Task statement => Your job with the data below is to output exactly the lines from the one holding "Select the 他のデバイスとの同期 step" down to the one holding "the Waiting progress", both included, and no others.

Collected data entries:

◇ ◇ ◇ ◇ ◇

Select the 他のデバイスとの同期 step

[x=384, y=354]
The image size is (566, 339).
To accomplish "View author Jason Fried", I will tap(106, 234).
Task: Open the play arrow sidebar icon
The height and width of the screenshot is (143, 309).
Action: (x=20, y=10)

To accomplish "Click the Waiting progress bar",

◇ ◇ ◇ ◇ ◇

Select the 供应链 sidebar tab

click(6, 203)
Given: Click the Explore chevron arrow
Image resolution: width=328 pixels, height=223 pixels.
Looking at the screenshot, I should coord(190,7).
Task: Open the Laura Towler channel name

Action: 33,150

◇ ◇ ◇ ◇ ◇

The answer =>
Select the 他のデバイスとの同期 step

[x=384, y=354]
The image size is (566, 339).
To accomplish "View author Jason Fried", I will tap(106, 234).
Task: Open the play arrow sidebar icon
The height and width of the screenshot is (143, 309).
Action: (x=20, y=10)

To accomplish "Click the Waiting progress bar",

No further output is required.